Traders in Houthi-controlled areas have called for an open strike starting on Wednesday to protest against the rebels’ decision to ban trading with new currency notes issued by the internationally recognized government in Aden.
Workers at local exchange companies told Arab News on Monday that they would shutter businesses until Houthis revoked the decision or provided them with the old notes.
The strike would be the biggest act of civil disobedience against Houthi suppression since the Iran-backed rebels seized power in late 2014.
The Houthis recently banned people from using the newly printed notes, asking them to replace their notes with a virtual currency called the “electronic riyal.” The move has caused widespread anger, with people leaving Houthi areas with their cash to avoid confiscation.
The Yemeni government in Aden has condemned the decision, calling it a pretext for ripping off people and warned against trading with the Houthi currency or handing over money to the Houthis. Several cabinet ministers did not respond to Arab News requests to comment on the decision.
Speaking to Arab News from inside Houthi-controlled areas, people expressed anger as many have kept their savings in the new notes. If they comply with the Houthis, they will be broke overnight.
“The people in the Houthi-controlled areas are experiencing a complex frustration,” a Yemeni journalist who lives in a Houthi-controlled city told Arab News on condition of anonymity for fear of reprisals.
“People face various security and economical troubles caused by the Houthis. They imposed the decision, indifferent to the already deteriorating humanitarian situation,” he said, adding that a large number of people refused to hand over their new notes to the Houthis, fearing bankruptcy or hunger.
Residents say that the decision has created a black market where the new notes are changed with old ones at a lower price. Other residents have resorted to buying hard currencies from the black market at inflated rates. Some are smuggling themselves into government-controlled areas with bags of cash that they deposit into bank accounts or replace with old notes.
A trader in Sana’a who had 8,000,000 Yemeni riyals ($32,000) in the new notes traveled to the central province of Marib to replace them with old notes.
In September 2016, Yemeni President Abd Rabbo Mansour Hadi moved the central bank headquarters from Sana’a to the southern city of Aden to stop Houthis plundering its reserves. From its new headquarters, the bank printed new notes when the country was experiencing a severe cash crunch. The Houthis deemed the new notes illegal and accused the government of sinking the market with liquidity.
Experts say that the Houthi decision would have disastrous effects on the country’s troubled economy, stabilization of the currency and people’s lives.
“This decision is disastrous, improvizational and illogical and will have a wider negative impact on the economy,” Mustafa Nasr, director of the Economic Media Center, told Arab News on Sunday, adding that the Houthis would fail to impose their decision due to public mistrust.
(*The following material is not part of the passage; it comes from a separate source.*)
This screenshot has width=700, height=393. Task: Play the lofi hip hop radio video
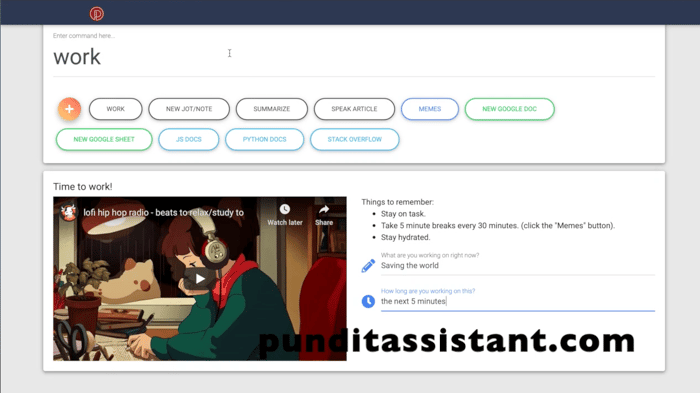pyautogui.click(x=200, y=279)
“The Houthis cannot cancel a circulating currency or initiate another one in the same country mainly with the scarcity of the old notes,” he said, arguing that the Houthis are using the currency as leverage to pressure the Yemeni government in Aden to deal again with the central bank in Sana’a.
“The Houthi group would not be able to put into place their electronic riyal. They are using this as a pressure tool on the international community and the internationally recognized government (of Yemen) to restore the central bank in Sana’a.”
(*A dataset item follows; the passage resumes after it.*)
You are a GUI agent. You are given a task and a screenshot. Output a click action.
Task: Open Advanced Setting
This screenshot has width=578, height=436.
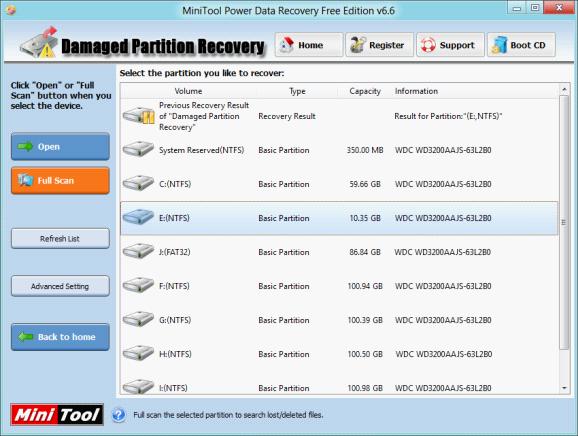point(60,286)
Shortly after the Houthis began confiscating the new notes, banks and exchange companies suffered cash problems, triggering them to increase remittance charges five times.
Nasr warned that the larger impact of the Houthi decision would be on the stabilization of the currency, affecting everyone in the country.
“It puts the country’s economy in the wind by undermining monetary policies that led to the stabilization of the riyal this year. It will stifle the private sector and force it into using under-the-table options,” he said.